* _PROBLEMS AND TASKS_
a – Quote the passage from the work-travel guilt excerpt verbatim, from "Sunday, September 19, 2010" to "at the hotels.".
b – Answer these questions using the excerpt on work travel and guilt:
(i) In which state was the writer's company based?
(ii) On average, how often was the writer flying, and for roughly how long?
(iii) Where were the writer's seats at the first-ever Arizona Diamondbacks baseball game?

* _EXCERPT PROVIDED_
(begin)

The choices and decisions go on and on.

Choose wisely.

Choose what is right for you and your family.

Do not compare your situation to others.

Always remember: Each person and each family has unique circumstances.

You do not have the same spouse.

You do not have the same children, with the same ages, and the same needs.

You do not have the same education levels and skills.

You do not have the same opportunities and challenges.

You probably do not even have all of the same goals.

But you DO have a choice. And I recommend that you choose to do what's best for you and ignore anyone who asks you to justify your choices.

Sunday, September 19, 2010

Guilt & Anxiety

Early in my career I would travel quite often. My company was based in Utah and my assigned marketing territories were in California, Arizona, Texas, Louisiana and Puerto Rico. On average I was flying 2-3 times per month over the course of about 3 years.

Traveling all over the country was great fun when I was single. I had every loyalty card known to man, so I would get upgrades to first class, free upgrades on rental cars, and awesome perks at the hotels.

After I was married, business trips weren't as much fun. So what if I had row 7 seats behind 3rd base at the first-ever Arizona Diamondbacks Baseball game? I wanted to be home with my man. (I know, I's kinda sappy. After all, I was a newlywed. But I must say, 12+ years later I still feel the same way.)

It got worse after I had kids. MUCH WORSE. I was traveling less at this point, but I HATED any business trip. Each time I had to go I had an emotional meltdown. I would feel tremendous guilt and get very anxious. I would wake up in the middle of the night in a panic...and that was before I would leave town! I would arrive at the airport with red, puffy eyes from crying the entire way from home.

Funny thing is that I found out later that some people in my office thought I was intimidating. (LOL!) If they could have only seen my oh-so-not-professional, homesick moments while on the road.

I felt SO INCREDIBLY GUILTY about leaving my baby. I was already dealing with the working-mom guilt that came from putting my child in daycare, so going on a business trip was just adding fuel to the fire. I was a mess.

(end)

* _SOURCE MATERIAL_
(begin)

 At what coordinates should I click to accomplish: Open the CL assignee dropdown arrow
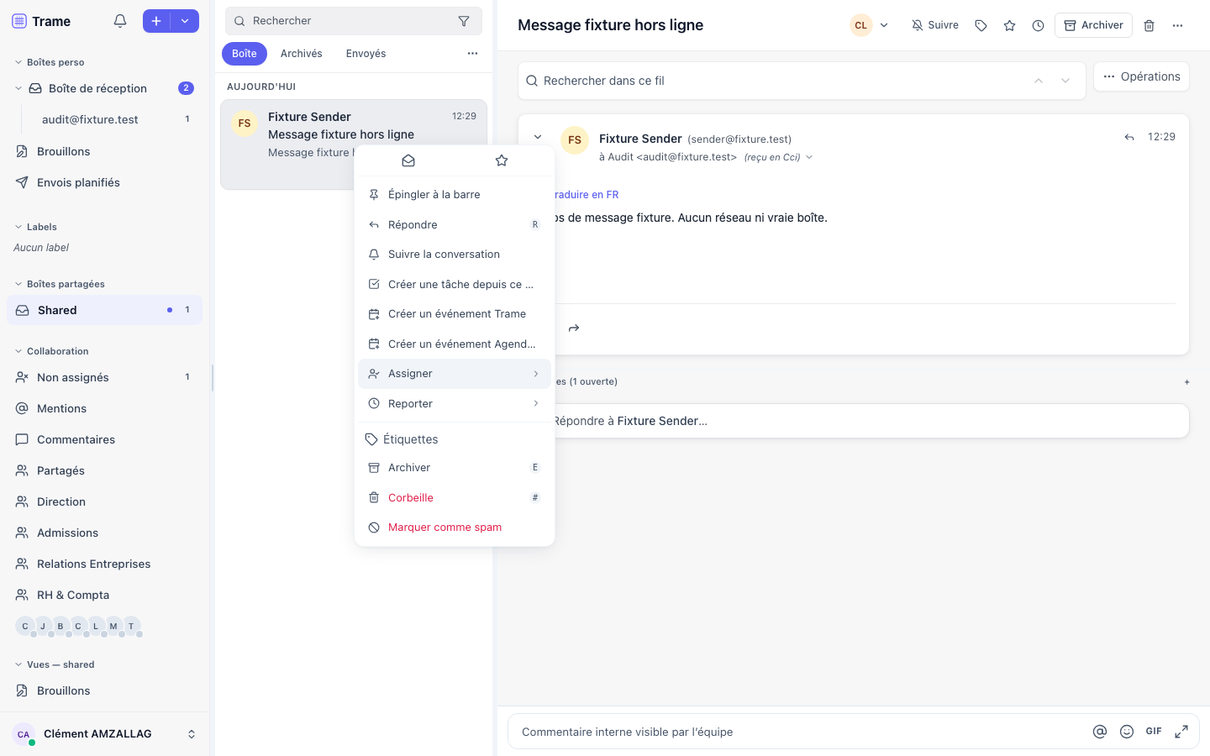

(end)

* _TASK SOLUTIONS_
a –
Sunday, September 19, 2010

Guilt & Anxiety

Early in my career I would travel quite often. My company was based in Utah and my assigned marketing territories were in California, Arizona, Texas, Louisiana and Puerto Rico. On average I was flying 2-3 times per month over the course of about 3 years.

Traveling all over the country was great fun when I was single. I had every loyalty card known to man, so I would get upgrades to first class, free upgrades on rental cars, and awesome perks at the hotels.

b –
(i) Utah.
(ii) 2-3 times per month, over about 3 years.
(iii) Row 7, behind 3rd base.